Reputation: 27
Here is some basic code generating a regression problem.
import numpy as np
import pandas as pd
from sklearn.linear_model import Lasso, LinearRegression
n = 100
np.random.seed(42)
X = np.random.normal(size=n)
eps = np.random.normal(size=n)
b_0, b_1, b_2, b_3 = 0.5, 2.8, 6.7, 3.4
Y = b_0 + b_1 * X + b_2 * (X ** 2) + b_3 * (X ** 3) + eps
n_cols = 10
df_X = pd.DataFrame(columns=[f'X ^ {i}' for i in range(1, n_cols + 1)])
for i in range(1, n_cols + 1):
df_X[f'X ^ {i}'] = X ** i
I was looking at how Lasso
shrinks the coefficients when I noticed something odd.
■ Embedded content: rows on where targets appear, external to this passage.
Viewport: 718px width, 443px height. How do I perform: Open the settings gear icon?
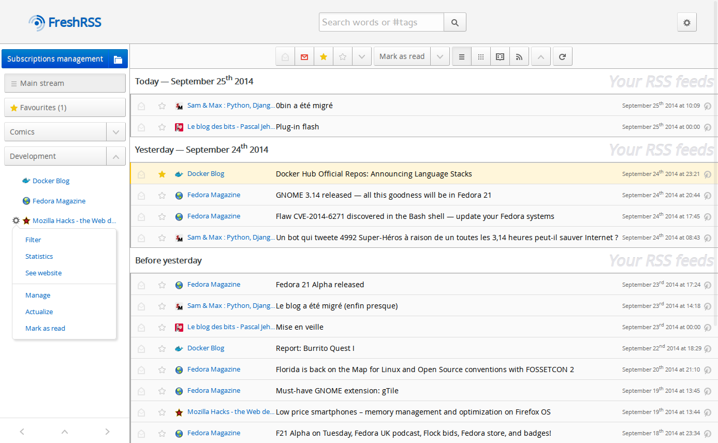point(686,22)
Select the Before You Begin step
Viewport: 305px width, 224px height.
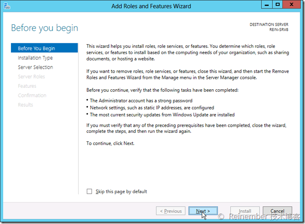pos(36,48)
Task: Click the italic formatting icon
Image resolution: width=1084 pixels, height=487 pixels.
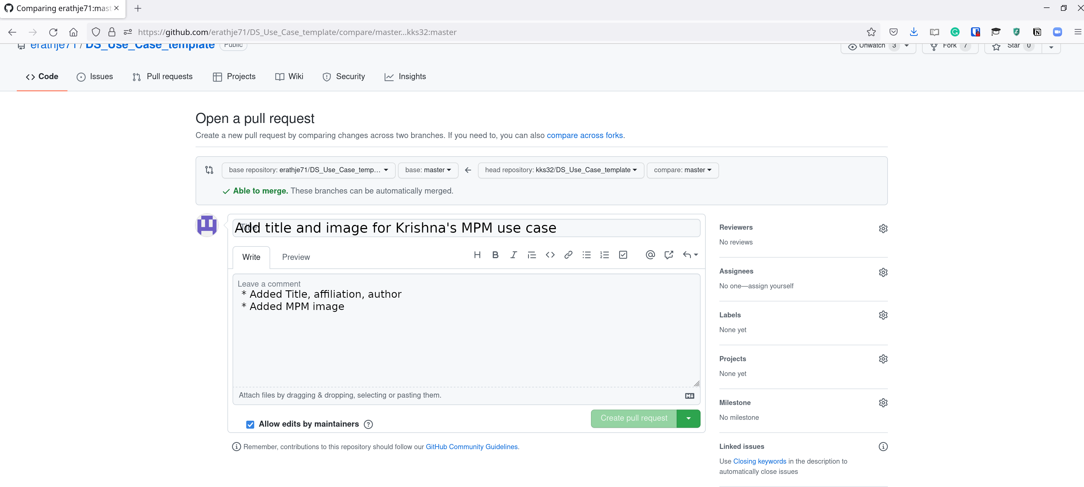Action: coord(513,255)
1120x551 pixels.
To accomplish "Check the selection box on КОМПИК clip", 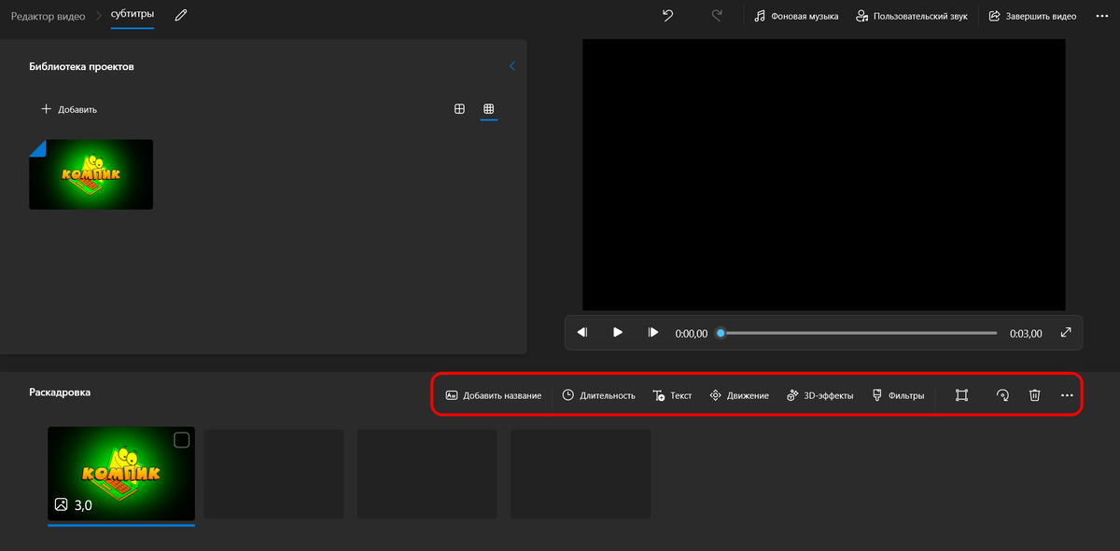I will [182, 438].
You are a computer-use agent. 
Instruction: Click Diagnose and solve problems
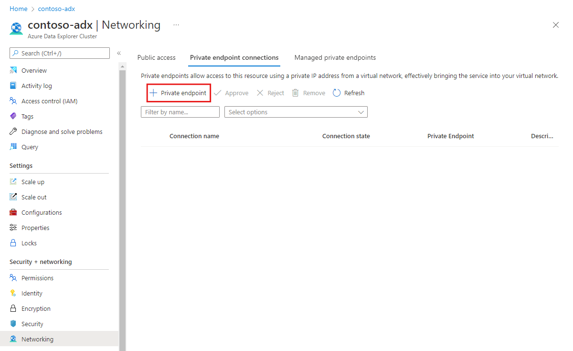pyautogui.click(x=62, y=131)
The coefficient values for X variables that are raised to powers greater than 3 (variables redundant to the real problem, but that increase variance of the model) have coefficients of almost 0 for alpha/lambda equal to 0. I've checked what are the coefficients for OLS and they are very non-zero :
betas OLS | betas Lasso | |
---|---|---|
const | 0.3 | 0.3 |
X^1 | 2.2 | 2.5 |
X^2 | 5.8 | 6.9 |
X^3 | 5.3 | 3.7 |
X^4 | 3.0 | -0.03 |
X^5 | -2.0 | -0.14 |
X^6 | -2.4 | 0 |
X^7 | 0.8 | 0 |
X^8 | 0.7 | 0 |
X^9 | -0.1 | 0 |
X^10 | -0.07 | 0 |
Theoretically Lasso
with alpha/lambda = 0 should produce the same results as OLS. I've found that here a similar question was asked and I understand that as the documentation for Lasso
states:
When alpha = 0, the objective is equivalent to ordinary least squares, solved by the LinearRegression object. For numerical reasons, using alpha = 0 with the Lasso object is not advised. Instead, you should use the LinearRegression object.
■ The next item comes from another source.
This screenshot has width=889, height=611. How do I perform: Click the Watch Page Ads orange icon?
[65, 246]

Ok, sure, makes sense, numerical issues. But why are the results so different even when alpha is not equal to zero, but for example 0.00001, or 0.001, or 0.1?
If you look at the plot of shrinking coefficients I've produced, you will notice, that the initial high values of coefficients for X^4/5/6/7/8 are completely omitted in what Lasso
produces. Or maybe they begin to come into picture at lasso~=0.5, but that is also when they start being shrunk.
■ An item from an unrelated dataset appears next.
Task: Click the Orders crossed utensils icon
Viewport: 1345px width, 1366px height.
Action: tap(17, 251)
Code for generating the plot:
lambdas = np.concatenate((np.linspace(0, 1 - 1e-8, 1000), np.linspace(1, 200, 1000)))
coefs_path = []
for l in lambdas:
model = Lasso(alpha=l)
model.fit(df_X, Y)
coefs_path.append(model.coef_)
coefs_path = np.array(coefs_path)
for i_var in range(df_X.shape[1]):
plt.plot(lambdas, coefs_path[:, i_var], label=f'$X^{{{i_var+1}}}$')
plt.title('Shrinking coefficients')
plt.xlabel('$\lambda$')
plt.xlim(left=-1, right=10)
# I have a different part of code where I use sklearns' LassoCV, but that is irrelevant here.
lasso_cv_alpha_ = 0.28
plt.axvline(lasso_cv_alpha_, lw=2, linestyle='--', color='#49eb34', label=f'Best coefficients ($\lambda$ = {lasso_cv_alpha_:.3f})')
plt.legend();
Is this an expected behaviour? Because it doesn't feel like it is.
Edit based on Jordi Pastor comments:
Indeed changing the Lasso model parameters to Lasso(alpha=l, max_iter=int(1e6), tol=1e-16)
produces non-zero coefficients for X^4/5/6/7/8/9/10 variables. They are still way off compared to OLS as presented below
betas OLS | betas Lasso (tol & max_iter) | |
---|---|---|
const | 0.3 | 0.3 |
X^1 | 2.2 | 2.7 |
X^2 | 5.8 | 6.0 |
X^3 | 5.3 | 2.8 |
X^4 | 3.0 | 2.1 |
X^5 | -2.0 | 1.0 |
X^6 | -2.4 | -1.3 |
X^7 | 0.8 | -0.5 |
X^8 | 0.7 | 0.2 |
X^9 | -0.1 | 0.07 |
X^10 | -0.07 | 0 |
Here is an updated plot of the shrinking coefficients with the changed model parameters. I've changed the range on the x-axis for better visibility of the small alpha/lambda values. Again the results are odd to me. The coefficients start at the values that are above in the betas Lasso column, but they drop almost immediately to zero. To be clear, the max_iter and tol parameters were set for all model runs. To be honest now this is even more odd to me.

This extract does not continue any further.